Жизнь в деревне текла неспешно, по давно заведенному распорядку. Ещё затемно мужчины выходили в море на промысел. Рыбацкие лодки, толкаясь округлыми боками, гуськом выплывали из бухты под шутливое переругивание рыбаков. Улов чистили на берегу, бросая рыбьи потроха вечно голодным, дерущимся собакам, а потом в плетеных корзинах уносили наверх, на гору, солили и развешивали сушить. Детям вменялось в обязанность отгонять травяными опахалами от веревок с рыбой вездесущих зеленых мух. Связки высушенной рыбы подвешивали в погребах до того момента, пока не удастся её продать. Периодически приходилось предпринимать экспедиции за солью на высохшее озеро и в город – на торг, куда везли не только сушеную рыбу, раскупавшуюся в основном моряками, но и кувшины с оливковым маслом, и плотные, тяжелые, хорошо вызревшие головки козьего сыра.

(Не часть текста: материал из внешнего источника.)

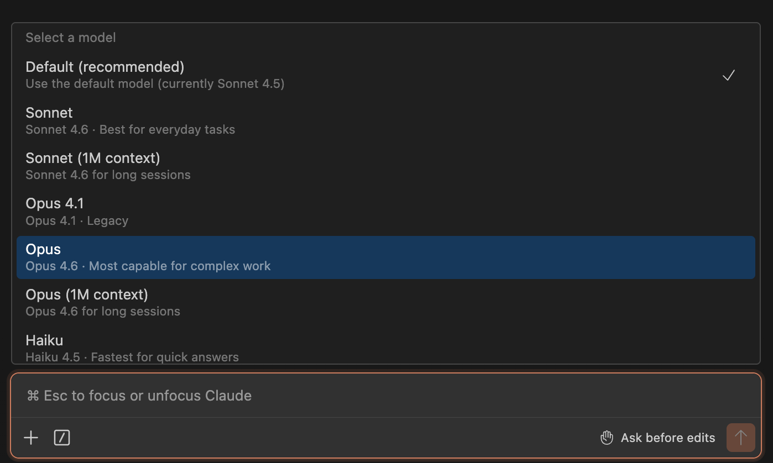Click the Select a model header
The image size is (773, 463).
pyautogui.click(x=70, y=37)
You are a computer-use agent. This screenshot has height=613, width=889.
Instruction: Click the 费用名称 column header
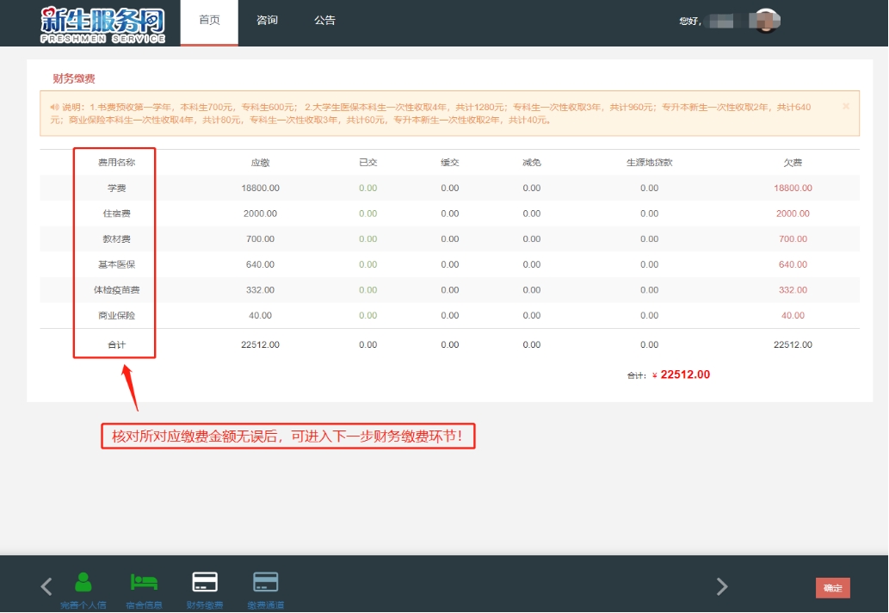tap(115, 163)
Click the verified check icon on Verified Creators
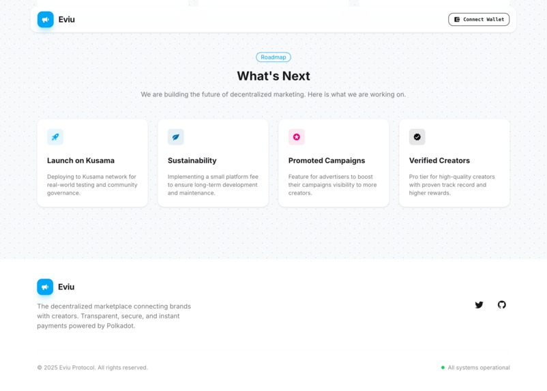Viewport: 547px width, 391px height. point(417,137)
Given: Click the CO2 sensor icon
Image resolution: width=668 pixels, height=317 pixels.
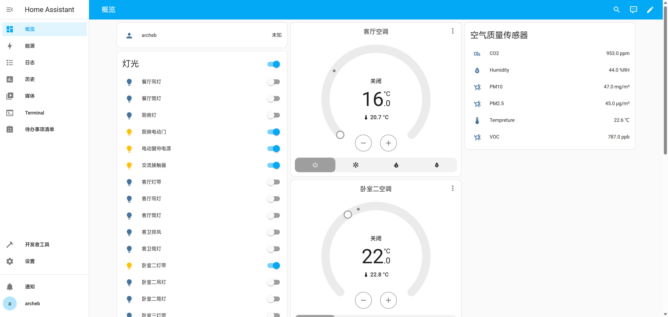Looking at the screenshot, I should (x=477, y=54).
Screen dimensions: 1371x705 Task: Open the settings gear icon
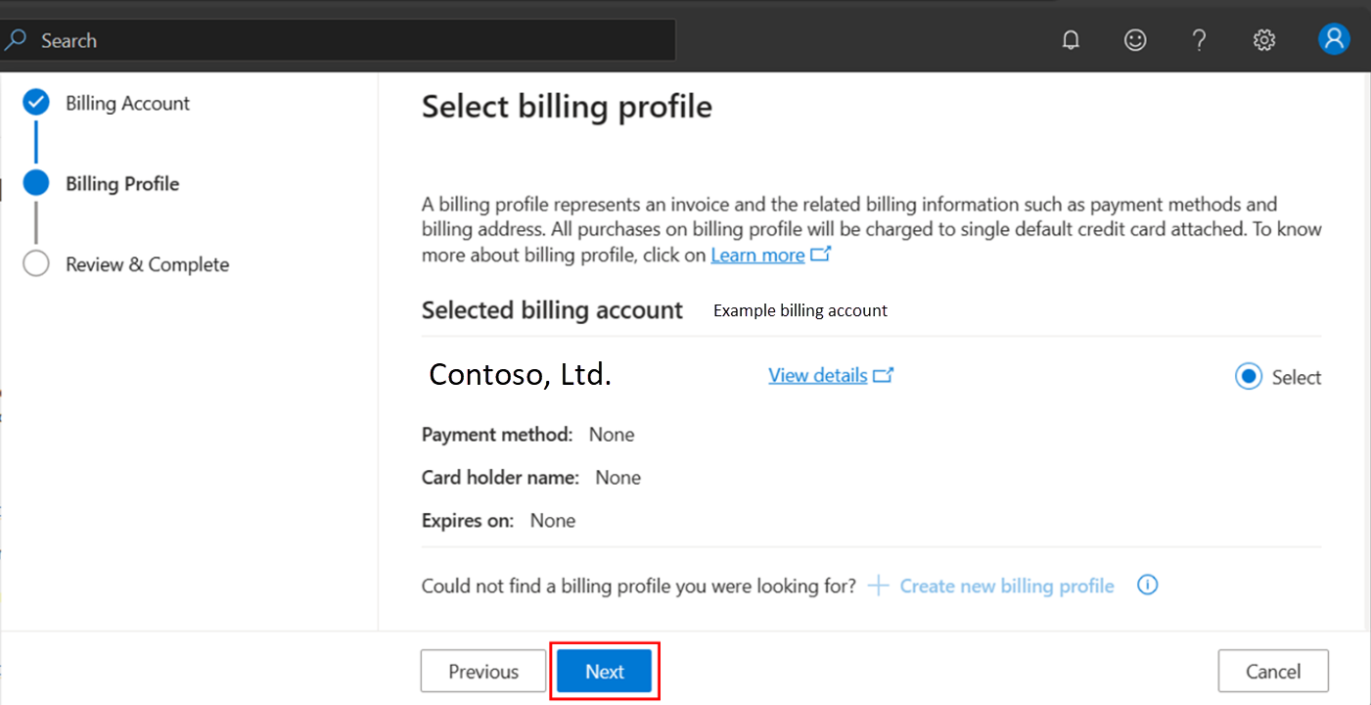[x=1264, y=40]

Простая и понятная жизнь, полная физического труда с не проходящими мозолями и ежевечерней усталостью, но приносящего удовлетворение своими результатами: жареной рыбой на столе, куском свежесбитого масла, починенной сетью на просушке, пришлась по душе Балашу и Умиле. Пожалуй, они могли бы остаться тут и жить. А вот Ефим затосковал. Жуликоватая и вороватая натура не находила здесь применения своим наклонностям. Подниматься ни свет, ни заря, таскать тяжеленные сети, мокнуть и целый день гнуть спину – это не для него. Он не привык к такой жизни. Ему нужна мягкая постель, вкусная еда, девка помясистее под боком, чтобы было, за что подержаться. А не убогий, кое-как сложенный из камней домишко на продуваемой всеми ветрами горе, заштопанные хозяйкой дома – старой каргой обноски её почившего мужа, да вечная рыба на столе: жареная, вареная, тушеная. Что он кот, в самом то деле?